■ **TEXT PASSAGE**:

◇ ◇ ◇ ◇ ◇

The other site, at 470-490 Kent Avenue, now occupied by Boro Park Certified Lumber & Home Center, is to become a development called Rose Plaza on the River. Five buildings, three of which are towers, with a total of 754 apartments, are envisioned, of which 226 would be affordable, according to Howard S. Weiss, a lawyer who consulted with the owners in obtaining the permit.

Anything south of the lumberyard is too far from public transportation to pique developers’ interest at this time, Mr. Lombino said.

While residential development along the waterfront is sprouting, one area that is quiet is a 28-acre waterfront space called Bushwick Inlet Park, just north of the new waterfront development and adjacent to the seven-acre East River State Park. 

Bushwick Inlet Park was promised to the community by the city to compensate for the massive 2005 rezoning of Williamsburg, which promised to bring tens of thousands of new residents to an area already short on parks and green spaces.

However, only about nine acres of actual parkland exist today, said Laura Treciokas, a founding member of the Friends of Bushwick Inlet Park, a group working to get the park completed.

The city needs six parcels to finish the park, and it has two: one with a newly built soccer field, park building and playground; the other a contaminated concrete lot, she said.

Four more parcels are needed, two of which the Parks Department hopes to have acquired by June, one for $68.5 million, said Maeri Ferguson, a parks spokeswoman. “We are moving forward to procure a consultant to develop a demolition plan,” she said, “which will help to determine the cost of environmental testing, design and park development.”

Acquisition of a parcel that is home to the Greenpoint Monitor Museum remains unscheduled and unfunded, as does the purchase of an 11-acre property that is now CitiStorage.

Residents are particularly worried about the 11-acre parcel.  The fear is that it might be sold to a developer who could work out a deal to provide affordable housing in exchange for permission to build yet another tower, Ms. Treciokas said.

“There’s some irony to all of this,” she said, “because we’re supposed to be this waterfront community, and that’s supposed to be the selling point, and yet there’s not a whole lot of open space on the waterfront for all these new residents.”

◇ ◇ ◇ ◇ ◇

■ **ABOUT THIS EXERCISE**: Copy the passage on Williamsburg waterfront development word for word, between "While residential development" and "the park completed.", inclusive.

■ **SUPPLIED MATERIAL**:
◇ ◇ ◇ ◇ ◇

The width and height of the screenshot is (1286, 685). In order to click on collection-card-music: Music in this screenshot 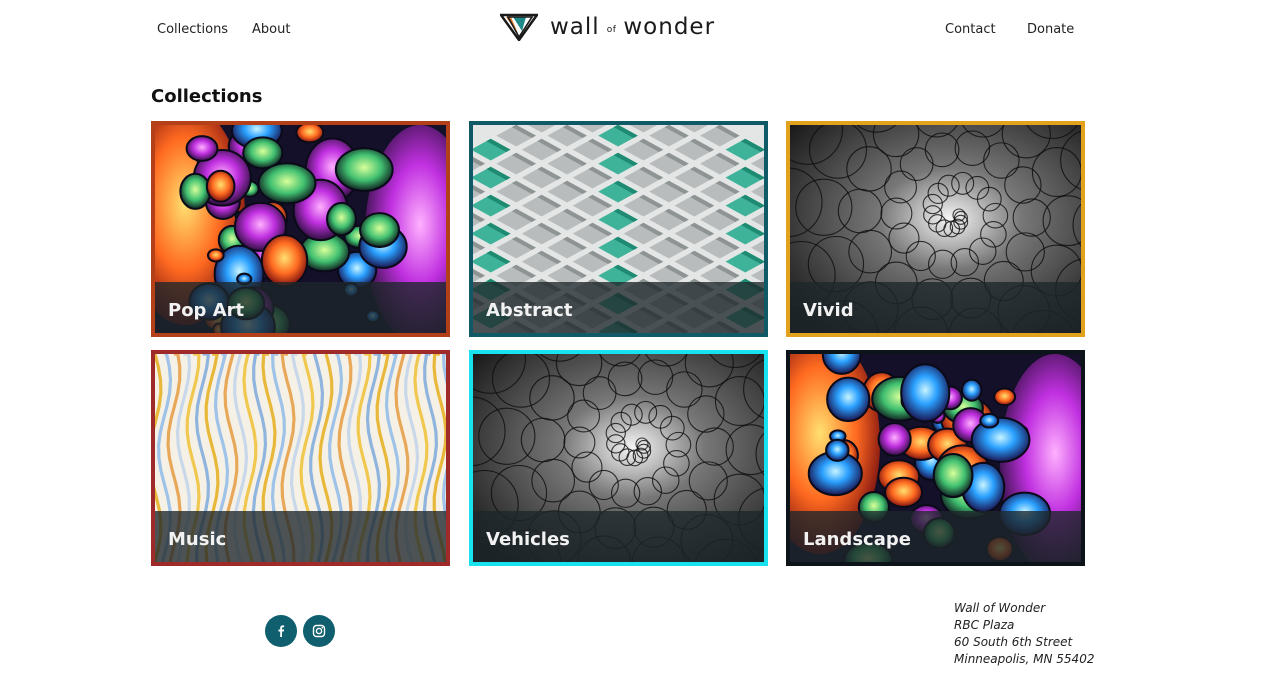, I will do `click(300, 458)`.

◇ ◇ ◇ ◇ ◇

■ **RESPONSE TO THIS TASK**:
While residential development along the waterfront is sprouting, one area that is quiet is a 28-acre waterfront space called Bushwick Inlet Park, just north of the new waterfront development and adjacent to the seven-acre East River State Park. 

Bushwick Inlet Park was promised to the community by the city to compensate for the massive 2005 rezoning of Williamsburg, which promised to bring tens of thousands of new residents to an area already short on parks and green spaces.

However, only about nine acres of actual parkland exist today, said Laura Treciokas, a founding member of the Friends of Bushwick Inlet Park, a group working to get the park completed.